Concepts and architecture

Learn the key concepts and architectural components of a Konvoy cluster

Kubernetes provides the foundation of a Konvoy cluster. Because of this fundamental relationship, you should be familiar with a few key concepts and terms. The topics in this section provide a brief overview of the native Kubernetes architecture, the core components of the Konvoy cluster, and a simplified view of the Konvoy architecture and the operational workflow for a Konvoy cluster.

The following diagram provides a simplified architectural overview to help you visualize the key components of the cluster:

Architectural overview

Master components for the Kubernetes control plane

The native Kubernetes cluster consists of master components that provide the cluster’s control plane and worker nodes that run users’ containers and maintain the runtime environment.

The master components in your cluster manage activities that affect the cluster as a whole. For example, master components handle scheduling and changes to workload requirements in response to cluster events.

Technically, you can deploy master components on any machine in the cluster. By default, however, master components are only deployed on the machines you designate as control plane servers.

The master components in a native Kubernetes cluster include the following:

  • kube-apiserver exposes the Kubernetes application programming interface (API) and provides a web-based front-end for the Kubernetes control plane.
  • etcd provides a key value store that you can use to store all Kubernetes cluster data.
  • kube-scheduler monitors the cluster to detect newly-created pods that have no node assigned, and selects a node for those pods to run on.
  • kube-controller-manager manages the collection of individual controller processes as a single binary.

The controllers include:

  • A node controller that keeps track of node status and responds if nodes go down.
  • A replication controller that maintains the correct number of pods for every replication controller object in the system.
  • An endpoints controller that populates endpoints.
  • A service account and token controller that creates default accounts and access tokens for new service namespaces.
  • cloud-controller-manager runs controllers that interact with the underlying cloud providers.

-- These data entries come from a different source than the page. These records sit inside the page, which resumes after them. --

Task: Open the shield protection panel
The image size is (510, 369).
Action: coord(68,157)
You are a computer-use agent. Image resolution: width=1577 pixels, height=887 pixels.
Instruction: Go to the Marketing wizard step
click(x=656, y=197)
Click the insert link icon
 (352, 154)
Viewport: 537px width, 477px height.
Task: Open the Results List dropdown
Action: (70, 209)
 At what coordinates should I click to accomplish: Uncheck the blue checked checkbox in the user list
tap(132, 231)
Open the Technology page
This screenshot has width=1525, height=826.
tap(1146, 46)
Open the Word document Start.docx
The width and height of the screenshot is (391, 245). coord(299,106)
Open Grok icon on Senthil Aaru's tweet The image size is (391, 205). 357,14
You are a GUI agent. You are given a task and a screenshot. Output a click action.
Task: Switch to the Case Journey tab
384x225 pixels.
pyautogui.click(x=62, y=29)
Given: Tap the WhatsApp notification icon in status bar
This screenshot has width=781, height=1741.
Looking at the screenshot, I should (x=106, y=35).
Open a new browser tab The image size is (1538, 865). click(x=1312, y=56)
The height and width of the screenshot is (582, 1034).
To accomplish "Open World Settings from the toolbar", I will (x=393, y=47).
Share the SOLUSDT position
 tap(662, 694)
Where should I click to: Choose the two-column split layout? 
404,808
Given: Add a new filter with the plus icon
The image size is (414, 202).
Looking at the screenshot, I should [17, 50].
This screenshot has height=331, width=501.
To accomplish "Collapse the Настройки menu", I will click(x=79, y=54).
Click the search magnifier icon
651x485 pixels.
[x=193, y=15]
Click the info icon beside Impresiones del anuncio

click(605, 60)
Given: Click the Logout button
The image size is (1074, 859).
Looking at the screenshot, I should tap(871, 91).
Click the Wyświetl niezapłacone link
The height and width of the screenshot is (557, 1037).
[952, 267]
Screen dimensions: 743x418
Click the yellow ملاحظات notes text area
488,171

For more information about any of the master components or Kubernetes control plane, see the Kubernetes documentation.

Worker nodes

Worker nodes maintain running pods and provide the runtime environment for the native Kubernetes cluster. Each work node includes the following key components:

  • The kubelet agent runs on each node in the cluster to ensure that the containers created by Kubernetes for a pod are running and in a healthy state.
  • The kube-proxy serves as a network proxy that runs on each node in the cluster to enforce network routing and connection forwarding rules.
  • The Kubernetes container runtime manages any supported type of container, such as Docker or containerd, that runs on the cluster.

Platform service add-ons

The native Kubernetes cluster supports a set of addons. Addons use Kubernetes resources to implement specific cluster-level features. Because they provide cluster-level features, addons are defined in the kube-system namespace.

Konvoy supplements the native Kubernetes cluster by providing a predefined and preconfigured set of addons. Because this predefined set of addons provide critical features for managing a Kubernetes cluster in a production environment, the default set of addons are identified as Konvoy platform services and are a key part of delivering an opinionated Kubernetes solution.